# Exercise 3.9
Define the helper functions
foldLargs ∷ (α → β → β) → β → (Maybe (α, β) → β)
unfoldLargs ∷ (β → Bool) → (β → α) → (β → β) → (β → (Maybe (α, β)))
These allow us to define
foldL = foldL′ ∘ foldLargs (*)
unfoldL = unfoldL′ ∘ unfoldLargs (#)
(a) foldLargs. We can use the above plus the definition of foldL from
the previous exercise,
foldL f e = foldL′ g
where
g Nothing = e
g (Just (x, ys)) = f x ys
to give the following equations:
foldLargs f e Nothing = e
foldLargs f e (Just (x, ys)) = f x ys
This is a correct definition.

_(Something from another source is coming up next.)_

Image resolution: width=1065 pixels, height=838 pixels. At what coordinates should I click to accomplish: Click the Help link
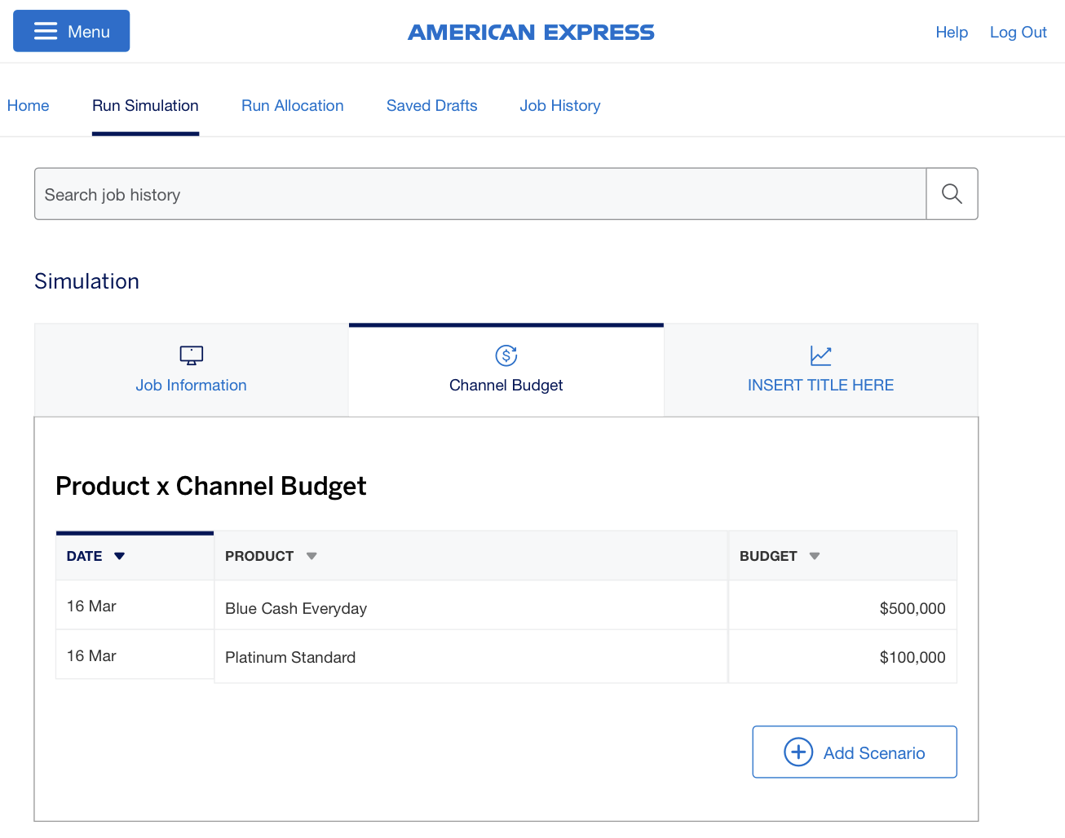952,32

If we want to be a little clearer, we
can write
foldLargs f e = (λm → case m of
Nothing → e
Just (x, ys) → f x ys)
(b) unfoldLargs.
From the alternate definition of unfoldL from exercise 3.6 we have
unfoldL p f g b = unfoldL′ h b
where
h u = if p u then Nothing else Just (f u, g u)
Using this and (#) above, we have the equation
unfoldLargs p f g u = if p u then Nothing else Just (f u, g u)
Again, we can rewrite this to be a bit clearer and more consistent
with its type signature:
unfoldLargs p f g = (λu → if p u
then Nothing
else Just (f u, g u))